### TRY IT
When a line below contains the word "button", copy that line.

[Screenshot grounding data]
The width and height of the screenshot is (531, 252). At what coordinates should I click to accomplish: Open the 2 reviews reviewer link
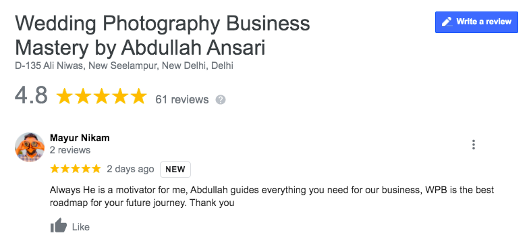70,150
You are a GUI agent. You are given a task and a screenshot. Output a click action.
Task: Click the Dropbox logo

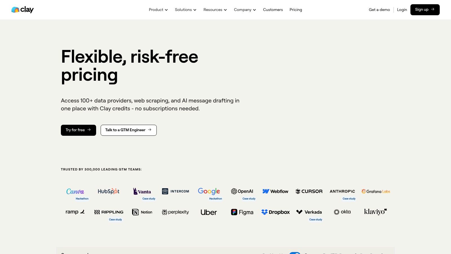pos(275,212)
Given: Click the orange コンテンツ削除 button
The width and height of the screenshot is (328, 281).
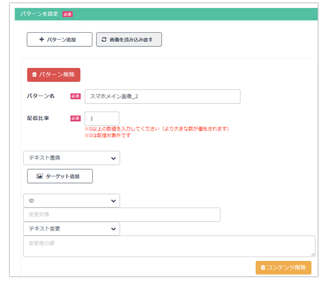Looking at the screenshot, I should (283, 267).
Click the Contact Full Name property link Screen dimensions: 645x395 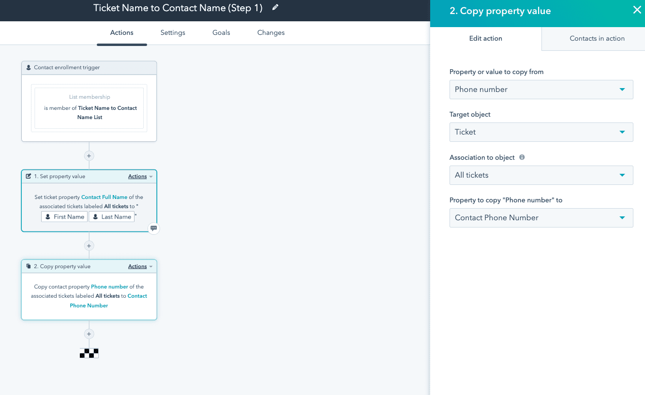coord(104,198)
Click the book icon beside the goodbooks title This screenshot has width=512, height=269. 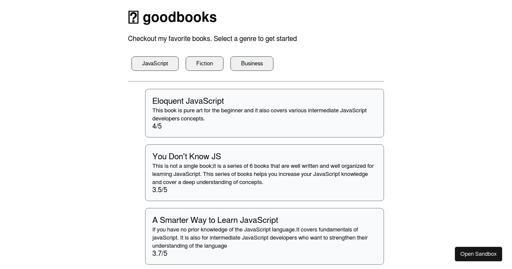click(134, 17)
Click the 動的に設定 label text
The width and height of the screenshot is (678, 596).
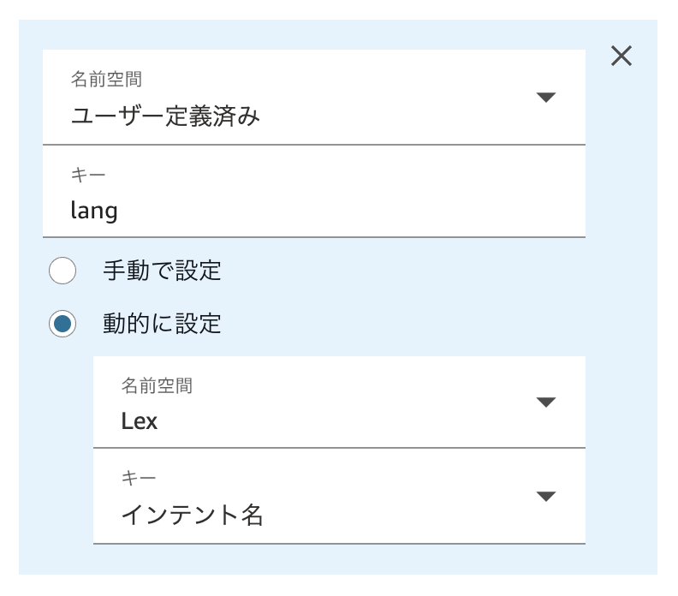tap(162, 324)
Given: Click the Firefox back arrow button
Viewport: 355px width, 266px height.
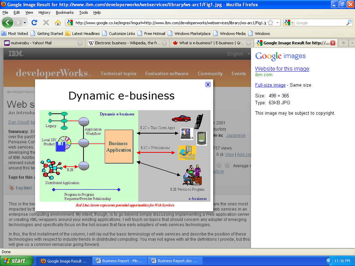Looking at the screenshot, I should tap(8, 23).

### RESPONSE FOR THIS EXERCISE
Given: Click the orange コンテンツ削除 button
Given: Click the Firefox back arrow button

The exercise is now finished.